The JIT of PHP 8
PHP has never run your code. It has always run a translation of it.
When you write $a + $b, the CPU never sees an addition. It sees a long loop that, on every turn, reads an intermediate instruction, looks up who knows how to handle it, executes it on data structures wrapped in metadata, and starts again. This layer of mediation is what makes PHP comfortable to write and slow to run. It is the interpreter tax.
The JIT (Just-In-Time compiler), introduced in PHP 8.0 in November 2020, is the first mechanism in the language capable of removing that tax: it translates PHP byte-code directly into native machine code while the program is running. The CPU stops interpreting and starts executing.
In this article we look at what really happens under the hood — from the compilation pipeline to the Zend VM loop, from the two JIT strategies to the CRTO configuration — with a benchmark that was run and verified, not imagined.
The journey of a PHP script
Before understanding what the JIT accelerates, you need to understand what slows things down.
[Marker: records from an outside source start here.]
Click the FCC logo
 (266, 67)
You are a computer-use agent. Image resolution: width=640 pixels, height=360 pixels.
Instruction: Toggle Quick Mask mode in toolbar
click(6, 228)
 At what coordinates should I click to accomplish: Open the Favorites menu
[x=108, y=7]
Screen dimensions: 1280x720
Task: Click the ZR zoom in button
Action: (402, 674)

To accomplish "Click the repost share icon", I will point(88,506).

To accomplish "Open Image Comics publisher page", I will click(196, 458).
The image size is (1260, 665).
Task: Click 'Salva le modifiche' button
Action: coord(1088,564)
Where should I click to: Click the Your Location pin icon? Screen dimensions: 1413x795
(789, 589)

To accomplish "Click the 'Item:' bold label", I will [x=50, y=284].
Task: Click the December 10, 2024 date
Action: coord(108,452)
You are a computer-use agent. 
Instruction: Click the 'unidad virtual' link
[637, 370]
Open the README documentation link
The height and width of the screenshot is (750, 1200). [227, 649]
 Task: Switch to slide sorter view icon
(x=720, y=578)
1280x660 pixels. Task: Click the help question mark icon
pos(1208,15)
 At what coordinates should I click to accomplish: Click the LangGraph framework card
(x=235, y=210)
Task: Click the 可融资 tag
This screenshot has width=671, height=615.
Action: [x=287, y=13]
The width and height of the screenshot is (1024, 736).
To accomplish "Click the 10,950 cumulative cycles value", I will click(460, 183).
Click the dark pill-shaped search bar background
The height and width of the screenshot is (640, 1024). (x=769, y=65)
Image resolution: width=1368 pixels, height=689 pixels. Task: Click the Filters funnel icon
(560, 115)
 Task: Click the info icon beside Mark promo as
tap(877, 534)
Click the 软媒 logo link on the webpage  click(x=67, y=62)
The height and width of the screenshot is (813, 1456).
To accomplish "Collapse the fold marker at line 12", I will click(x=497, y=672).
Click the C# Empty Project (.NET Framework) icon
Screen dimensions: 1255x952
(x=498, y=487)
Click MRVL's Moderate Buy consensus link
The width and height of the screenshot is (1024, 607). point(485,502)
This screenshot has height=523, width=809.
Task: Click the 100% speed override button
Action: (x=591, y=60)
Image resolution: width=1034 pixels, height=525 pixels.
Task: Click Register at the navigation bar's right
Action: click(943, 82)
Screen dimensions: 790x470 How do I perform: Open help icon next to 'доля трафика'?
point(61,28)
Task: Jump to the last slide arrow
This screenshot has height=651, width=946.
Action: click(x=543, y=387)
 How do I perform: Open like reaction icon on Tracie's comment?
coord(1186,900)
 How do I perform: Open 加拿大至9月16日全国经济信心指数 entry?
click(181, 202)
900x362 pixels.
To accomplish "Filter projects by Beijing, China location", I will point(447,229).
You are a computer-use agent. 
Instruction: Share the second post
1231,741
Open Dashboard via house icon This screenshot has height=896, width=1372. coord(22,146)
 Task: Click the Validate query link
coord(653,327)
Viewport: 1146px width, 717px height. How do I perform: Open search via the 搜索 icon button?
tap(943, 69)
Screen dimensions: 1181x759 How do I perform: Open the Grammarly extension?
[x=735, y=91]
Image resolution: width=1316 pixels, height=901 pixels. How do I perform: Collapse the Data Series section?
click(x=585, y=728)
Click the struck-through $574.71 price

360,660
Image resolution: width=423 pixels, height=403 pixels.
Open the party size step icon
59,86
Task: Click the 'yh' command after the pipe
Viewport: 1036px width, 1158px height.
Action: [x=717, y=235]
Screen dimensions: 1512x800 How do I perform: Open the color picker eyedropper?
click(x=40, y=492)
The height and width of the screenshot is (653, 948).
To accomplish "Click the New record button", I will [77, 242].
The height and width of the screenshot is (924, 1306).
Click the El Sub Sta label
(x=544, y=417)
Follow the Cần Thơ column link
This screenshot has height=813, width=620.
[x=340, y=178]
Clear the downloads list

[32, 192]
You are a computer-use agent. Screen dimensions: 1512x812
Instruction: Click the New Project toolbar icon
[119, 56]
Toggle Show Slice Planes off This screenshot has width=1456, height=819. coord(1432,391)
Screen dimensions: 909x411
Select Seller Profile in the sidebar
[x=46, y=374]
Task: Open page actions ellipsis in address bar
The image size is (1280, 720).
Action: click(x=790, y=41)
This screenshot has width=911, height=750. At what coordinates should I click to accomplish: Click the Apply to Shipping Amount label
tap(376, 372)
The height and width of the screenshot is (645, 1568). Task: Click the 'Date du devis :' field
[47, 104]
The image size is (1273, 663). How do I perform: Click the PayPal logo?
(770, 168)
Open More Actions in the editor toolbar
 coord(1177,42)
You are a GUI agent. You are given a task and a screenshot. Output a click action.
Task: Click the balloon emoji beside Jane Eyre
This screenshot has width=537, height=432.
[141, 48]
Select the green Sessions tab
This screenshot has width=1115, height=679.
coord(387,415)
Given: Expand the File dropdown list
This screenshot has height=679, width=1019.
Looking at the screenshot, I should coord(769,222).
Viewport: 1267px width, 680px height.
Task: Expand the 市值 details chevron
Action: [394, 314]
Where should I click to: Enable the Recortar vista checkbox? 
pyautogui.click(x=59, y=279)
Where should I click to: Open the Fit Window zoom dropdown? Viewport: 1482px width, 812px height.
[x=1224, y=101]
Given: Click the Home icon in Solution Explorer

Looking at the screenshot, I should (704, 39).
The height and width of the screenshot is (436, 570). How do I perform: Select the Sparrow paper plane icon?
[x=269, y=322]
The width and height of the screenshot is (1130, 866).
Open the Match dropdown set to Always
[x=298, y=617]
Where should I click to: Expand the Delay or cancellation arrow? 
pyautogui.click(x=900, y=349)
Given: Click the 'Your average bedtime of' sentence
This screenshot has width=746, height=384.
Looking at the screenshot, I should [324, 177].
A PHP script goes through four stages before producing a result.
| Stage | Input | Output | Component |
|---|---|---|---|
| Lexing | Source code | Tokens | Lexer |
| Parsing | Tokens | AST | Parser |
| Compilation | AST | Opcodes | Compiler |
| Execution | Opcodes | Result | Zend VM |
The first three stages turn the text you write into opcodes — the low-level instructions of the Zend Engine, PHP's equivalent of byte-code. A line like $c = $a + $b is not a single operation: it compiles into something like ADD $a, $b -> ~tmp followed by ASSIGN $c, ~tmp. Each opcode has its own handler, a C function that knows how to execute it.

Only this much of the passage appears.